Is there an algebraic proof method for $\mathcal P(A) \cup \mathcal P(B) \subseteq \mathcal P(A\cup B)$?

Question

In our homework we are asked to prove $\mathcal P(A) \cup \mathcal P(B) \subseteq \mathcal P(A\cup B)$. Both using the element argument proof method and algebraic proof method (using set identities).
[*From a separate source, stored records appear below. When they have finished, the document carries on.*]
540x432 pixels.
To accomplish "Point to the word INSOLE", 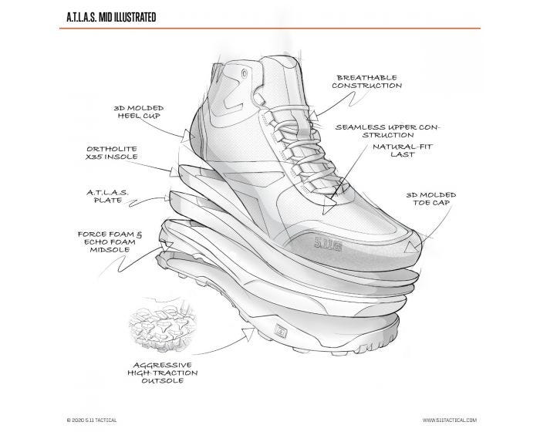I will pyautogui.click(x=129, y=157).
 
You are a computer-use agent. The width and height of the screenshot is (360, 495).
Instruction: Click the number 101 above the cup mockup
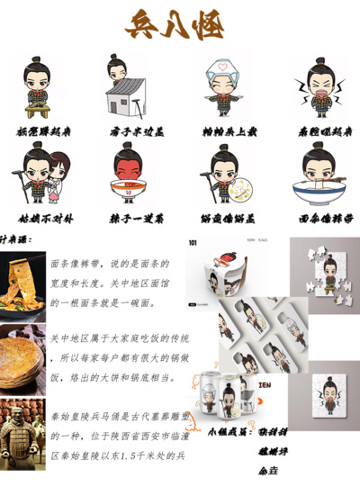[193, 242]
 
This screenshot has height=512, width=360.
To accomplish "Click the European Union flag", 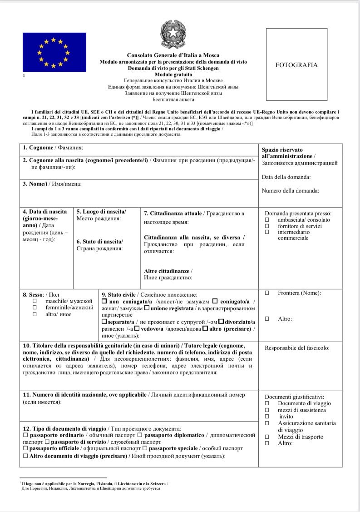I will click(x=54, y=53).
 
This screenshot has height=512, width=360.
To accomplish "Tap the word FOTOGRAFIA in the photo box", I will click(x=296, y=65).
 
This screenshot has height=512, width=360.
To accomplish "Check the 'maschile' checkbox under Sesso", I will click(x=35, y=301).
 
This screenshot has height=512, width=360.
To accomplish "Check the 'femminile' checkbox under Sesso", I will click(x=35, y=308).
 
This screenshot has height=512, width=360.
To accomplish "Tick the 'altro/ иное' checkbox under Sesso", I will click(x=35, y=314).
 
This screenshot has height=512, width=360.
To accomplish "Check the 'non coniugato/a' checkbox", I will click(x=104, y=301).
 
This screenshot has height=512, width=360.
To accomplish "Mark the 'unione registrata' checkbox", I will click(x=147, y=308).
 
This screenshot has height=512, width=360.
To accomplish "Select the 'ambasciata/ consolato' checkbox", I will click(x=267, y=220).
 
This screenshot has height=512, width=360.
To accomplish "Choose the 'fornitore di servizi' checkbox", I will click(x=267, y=226).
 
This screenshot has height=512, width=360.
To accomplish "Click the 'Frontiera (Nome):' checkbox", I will click(x=267, y=293).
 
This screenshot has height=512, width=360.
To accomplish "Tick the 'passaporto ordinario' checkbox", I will click(x=25, y=435).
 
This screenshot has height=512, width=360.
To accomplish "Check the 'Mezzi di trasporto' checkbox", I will click(x=267, y=437).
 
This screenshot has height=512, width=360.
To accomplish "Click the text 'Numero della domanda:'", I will click(x=290, y=191).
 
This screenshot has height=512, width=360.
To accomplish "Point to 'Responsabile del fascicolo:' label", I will click(x=297, y=348).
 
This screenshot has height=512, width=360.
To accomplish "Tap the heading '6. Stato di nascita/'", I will click(x=99, y=241).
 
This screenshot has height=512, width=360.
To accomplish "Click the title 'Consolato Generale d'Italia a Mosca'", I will click(x=173, y=55).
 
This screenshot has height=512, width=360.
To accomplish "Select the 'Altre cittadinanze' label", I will click(x=168, y=271).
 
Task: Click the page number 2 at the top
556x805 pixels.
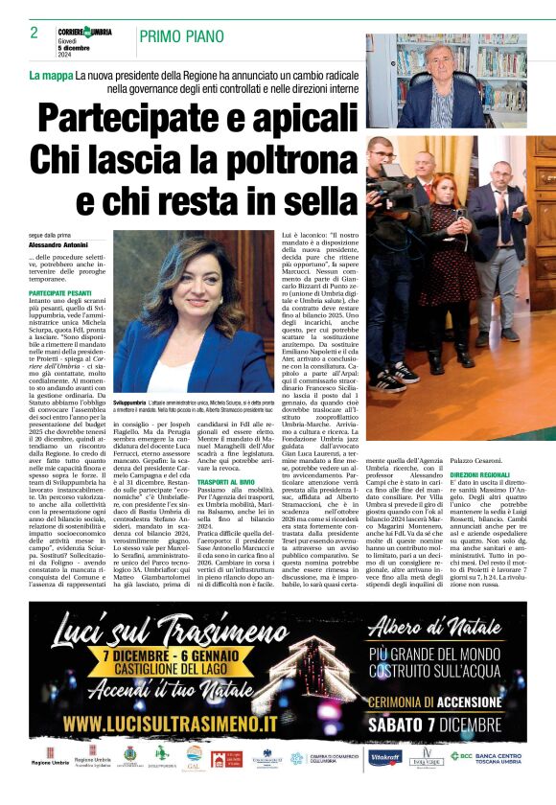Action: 34,33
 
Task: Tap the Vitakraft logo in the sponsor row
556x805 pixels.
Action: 384,756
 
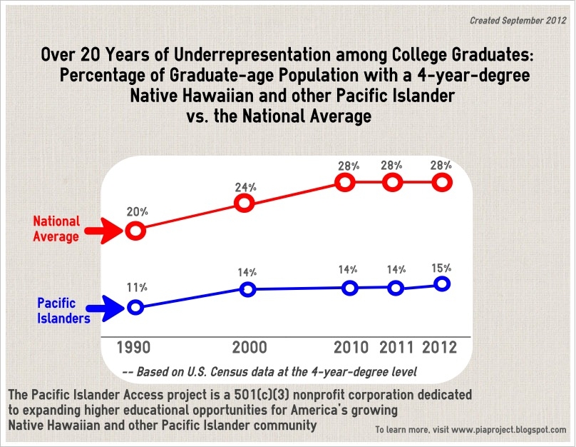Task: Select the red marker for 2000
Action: pyautogui.click(x=245, y=204)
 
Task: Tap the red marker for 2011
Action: pyautogui.click(x=391, y=182)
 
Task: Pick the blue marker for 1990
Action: pyautogui.click(x=135, y=308)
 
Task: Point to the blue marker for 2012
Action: pyautogui.click(x=442, y=284)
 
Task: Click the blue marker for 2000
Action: pyautogui.click(x=247, y=289)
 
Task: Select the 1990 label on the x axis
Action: pyautogui.click(x=135, y=348)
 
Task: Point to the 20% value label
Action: pyautogui.click(x=138, y=212)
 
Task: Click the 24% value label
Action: pyautogui.click(x=246, y=187)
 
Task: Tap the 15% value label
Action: pyautogui.click(x=441, y=268)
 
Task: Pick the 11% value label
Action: pyautogui.click(x=138, y=287)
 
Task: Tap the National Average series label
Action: pyautogui.click(x=56, y=229)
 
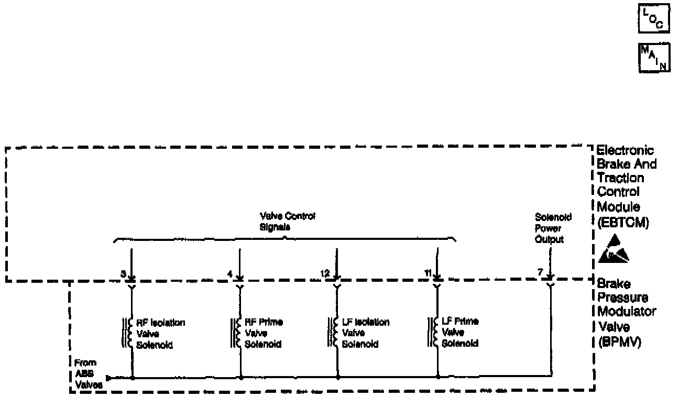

Is there a way to use set identities with power sets?

Answer 1

We assume the following identities for arbitrary sets $X,Y,Z$:

1. It holds that $X\subseteq X\cup Y$.
2. If $X\subseteq Z$ and $Y\subseteq Z$ then $X\cup Y\subseteq Z$.
3. If $X\subseteq Y$ then $\mathcal P(X)\subseteq \mathcal P(Y)$.

From this we can prove that for arbitrary sets $A,B$ we have $\mathcal P(A)\cup\mathcal P(B)\subseteq \mathcal P(A\cup B)$ the following way:

By 1. we have both $A\subseteq A\cup B$ and $B\subseteq A\cup B$. Hence, by 3. it follows that both $\mathcal P(A)\subseteq \mathcal P(A\cup B)$ and $\mathcal P(B)\subseteq \mathcal P(A\cup B)$. By 2. this then implies that $$ \mathcal P(A)\cup\mathcal P(B) \subseteq \mathcal P(A\cup B). $$

Answer 2

Hint:

You just have to prove that $\mathcal P(A)\subseteq\mathcal P(A\cup B)$ and similarly for $\mathcal P(B)$. Just observe that $A, B\subseteq A\cup B$ and remember inclusion is transitive.